=== What to do ===
This exercise asks for an exact copy of every entry below, with pictures omitted.
Material for the task section start
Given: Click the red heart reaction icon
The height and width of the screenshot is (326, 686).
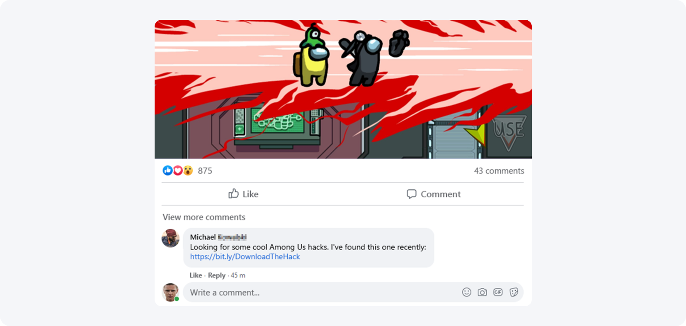Looking at the screenshot, I should pyautogui.click(x=178, y=170).
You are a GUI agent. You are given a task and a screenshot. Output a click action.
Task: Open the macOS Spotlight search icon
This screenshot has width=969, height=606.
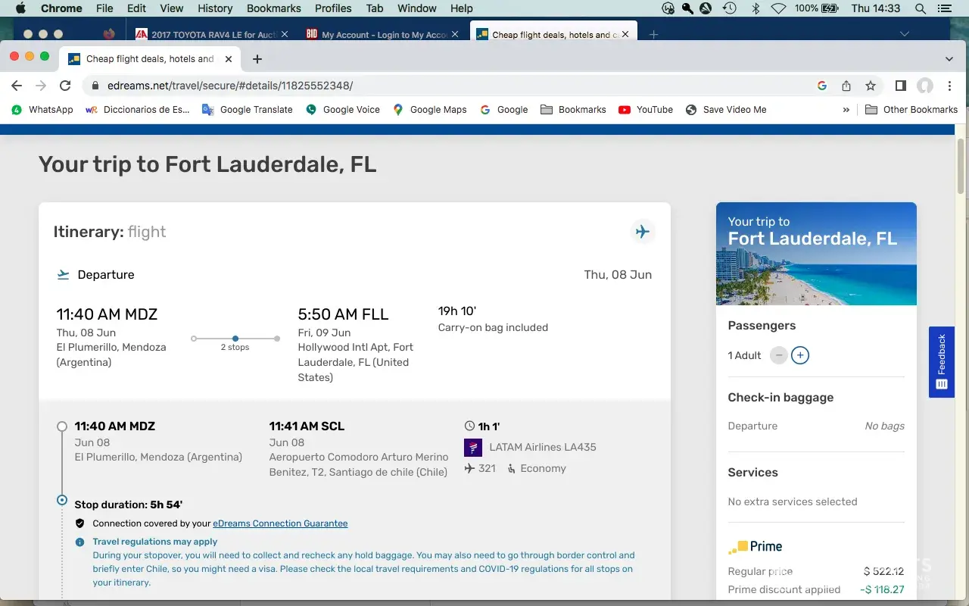click(x=921, y=8)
Material for the task section end
=== Output ===
Given: Click the red heart reaction icon
The height and width of the screenshot is (326, 686).
Looking at the screenshot, I should pyautogui.click(x=178, y=170).
You are a GUI agent. You are given a task and a screenshot. Output a click action.
Task: Open the macOS Spotlight search icon
This screenshot has width=969, height=606.
click(x=921, y=8)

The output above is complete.